◆ INPUT FOR THIS TASK
——

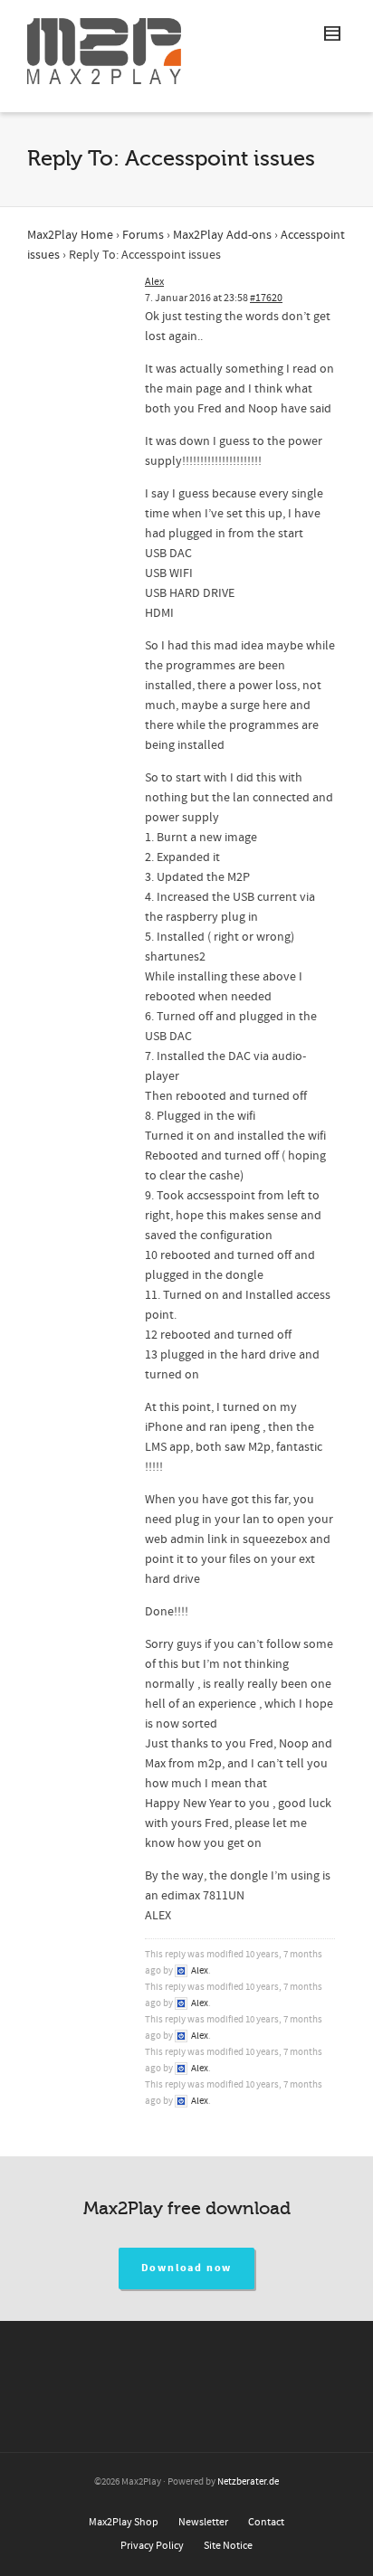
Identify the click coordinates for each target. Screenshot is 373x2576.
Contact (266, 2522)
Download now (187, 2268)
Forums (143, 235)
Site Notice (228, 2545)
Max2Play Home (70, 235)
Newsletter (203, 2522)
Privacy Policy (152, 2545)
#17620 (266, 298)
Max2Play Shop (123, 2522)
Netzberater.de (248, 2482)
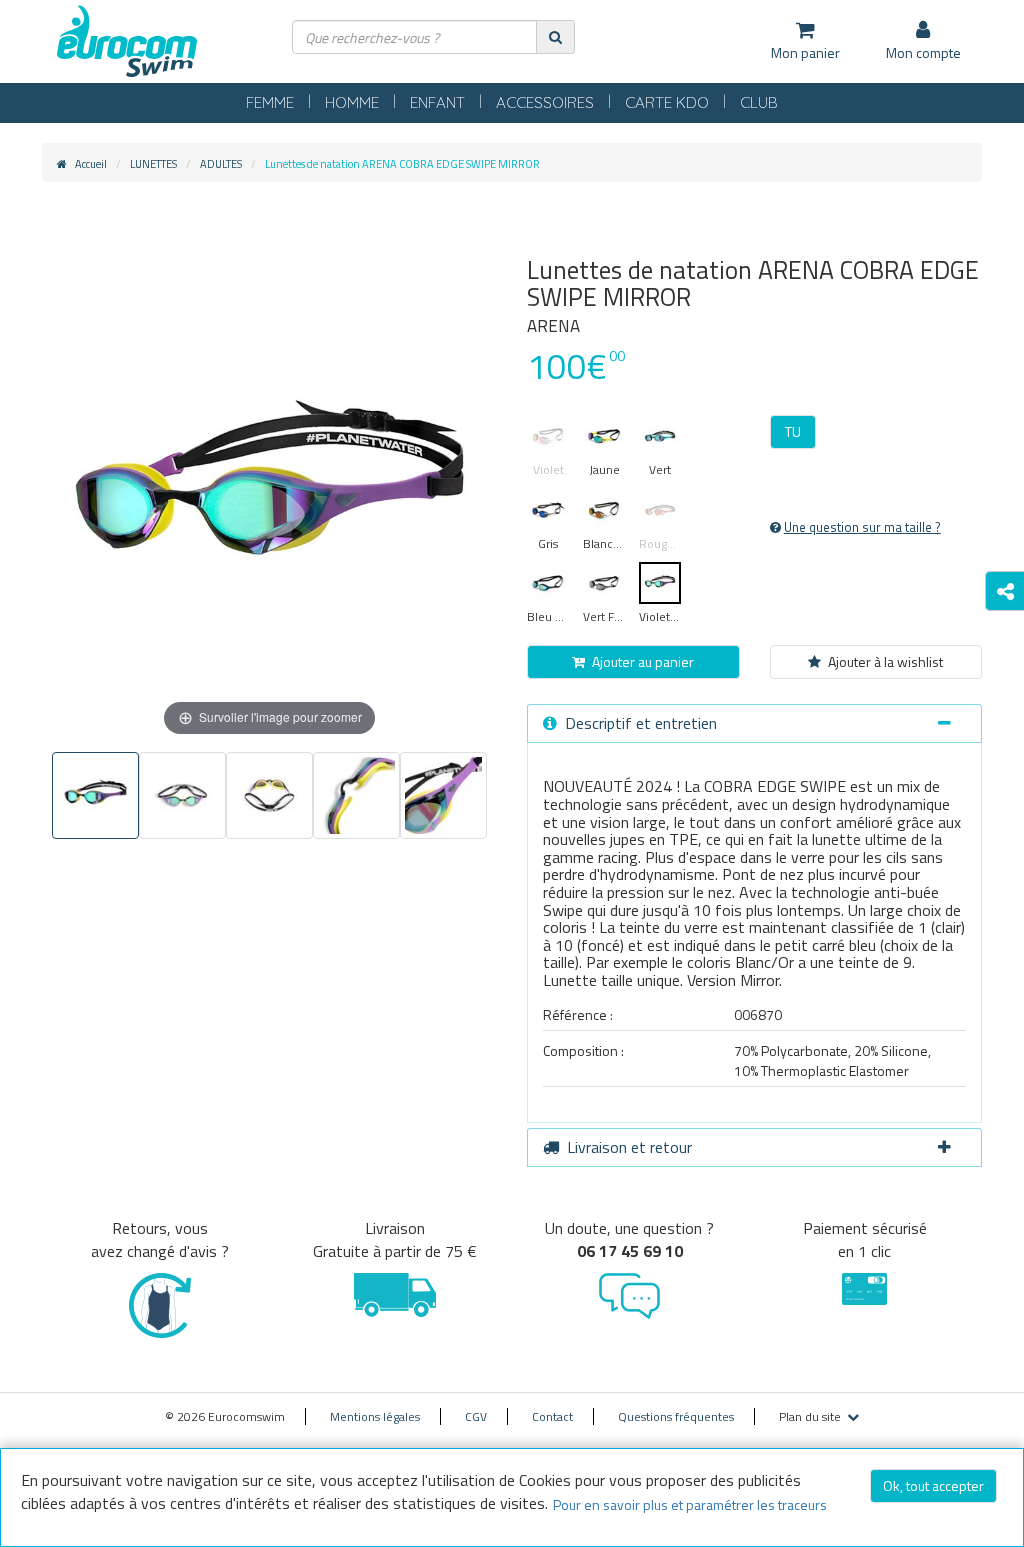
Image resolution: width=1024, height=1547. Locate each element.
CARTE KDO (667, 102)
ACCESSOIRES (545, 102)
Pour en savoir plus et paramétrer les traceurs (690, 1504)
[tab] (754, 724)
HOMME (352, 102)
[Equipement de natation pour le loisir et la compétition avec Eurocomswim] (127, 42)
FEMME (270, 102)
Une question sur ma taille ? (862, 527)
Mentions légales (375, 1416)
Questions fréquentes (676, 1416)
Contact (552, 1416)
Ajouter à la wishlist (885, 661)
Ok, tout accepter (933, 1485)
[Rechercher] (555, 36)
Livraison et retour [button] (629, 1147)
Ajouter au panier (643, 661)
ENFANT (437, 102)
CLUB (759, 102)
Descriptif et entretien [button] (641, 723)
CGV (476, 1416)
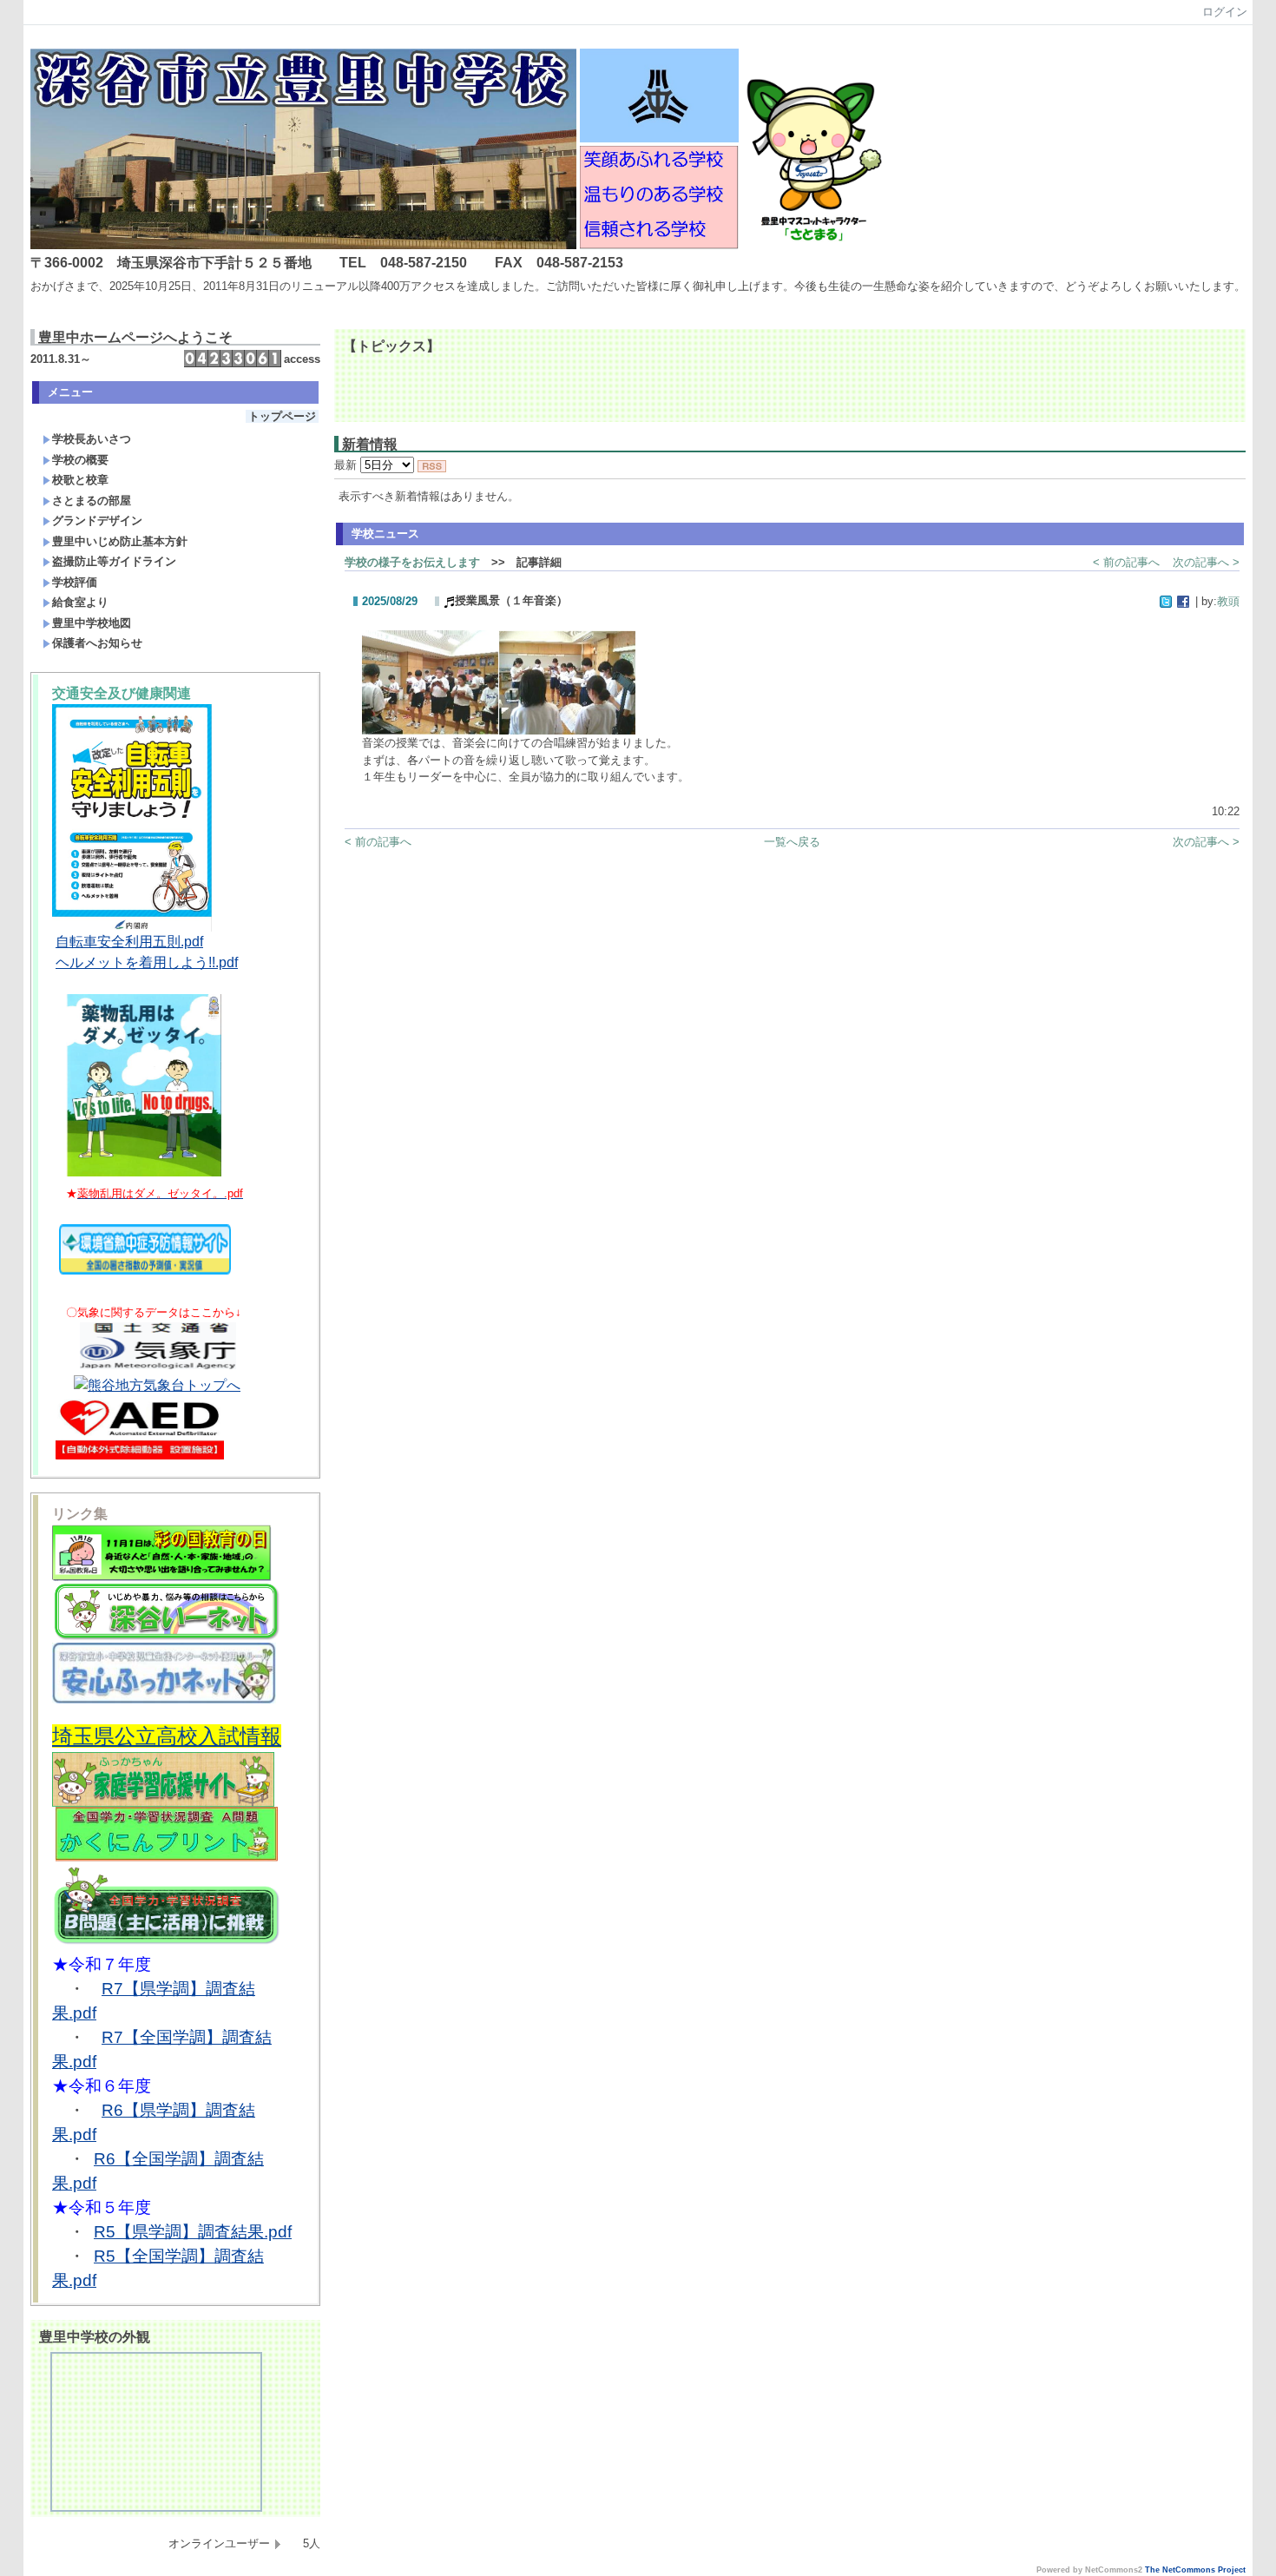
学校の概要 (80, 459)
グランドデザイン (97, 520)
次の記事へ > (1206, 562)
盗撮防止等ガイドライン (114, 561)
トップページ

——

◆ REQUIREMENT
Copy the listing above verbatim; the pictures it contains are to stay out.

◆ SOLUTION TO THIS EXERCISE
Identify the click coordinates for each target. Screenshot is 373x2576.
Contact (266, 2522)
Download now (187, 2268)
Forums (143, 235)
Site Notice (228, 2545)
Max2Play Home (70, 235)
Newsletter (203, 2522)
Privacy Policy (152, 2545)
#17620 (266, 298)
Max2Play Shop (123, 2522)
Netzberater.de (248, 2482)
Image resolution: width=1024, height=1547. Locate each element.
CARTE KDO (667, 102)
ACCESSOIRES (545, 102)
Pour en savoir plus et paramétrer les traceurs (690, 1504)
[tab] (754, 724)
HOMME (352, 102)
[Equipement de natation pour le loisir et la compétition avec Eurocomswim] (127, 42)
FEMME (270, 102)
Une question sur ma taille ? (862, 527)
Mentions légales (375, 1416)
Questions fréquentes (676, 1416)
Contact (552, 1416)
Ajouter à la wishlist (885, 661)
Ok, tout accepter (933, 1485)
[Rechercher] (555, 36)
Livraison et retour [button] (629, 1147)
Ajouter au panier (643, 661)
ENFANT (437, 102)
CLUB (759, 102)
Descriptif et entretien [button] (641, 723)
CGV (476, 1416)
学校の概要 (80, 459)
グランドデザイン (97, 520)
次の記事へ > (1206, 562)
盗撮防止等ガイドライン (114, 561)
トップページ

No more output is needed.